In another study, Blount et al. (2006) focused on urinary perchlorate and thyroid hormone levels in 2299 men and women participants who were 12 years of age and older from NHANES during 2001–2002. The investigators evaluated the potential relationship between urinary levels of perchlorate and serum levels of thyroid stimulating hormone (TSH) and total thyroxine (T4). The subjects were categorized and analyzed based on a cutoff point of 100 μg/l urinary iodine level. This value was based on the World Health Organization (WHO) definition of sufficient iodine intake in populations (WHO, 2004). Blount et al. observed that perchlorate was not a significant predictor of hormone levels for men.
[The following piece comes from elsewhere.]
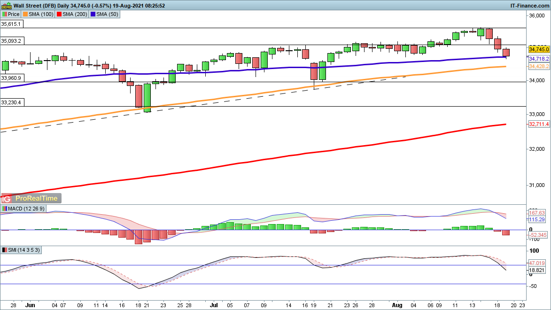Screen dimensions: 551x310
Task: Select the orange SMA (100) color swatch
Action: (x=25, y=14)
For women with urinary iodine levels <100 μg/l, perchlorate was a significant negative predictor for T4 and a positive predictor of TSH. For women with urinary iodine levels ≥100 μg/l, perchlorate was a significant positive predictor of TSH, but not T4. Blount concluded that the associations of perchlorate with T4 and TSH are coherent in direction and independent of other variables known to affect thyroid function, but are present at perchlorate exposure levels that were unanticipated based on previous studies. Finally, Blount et al. concluded that additional research is needed to affirm these findings.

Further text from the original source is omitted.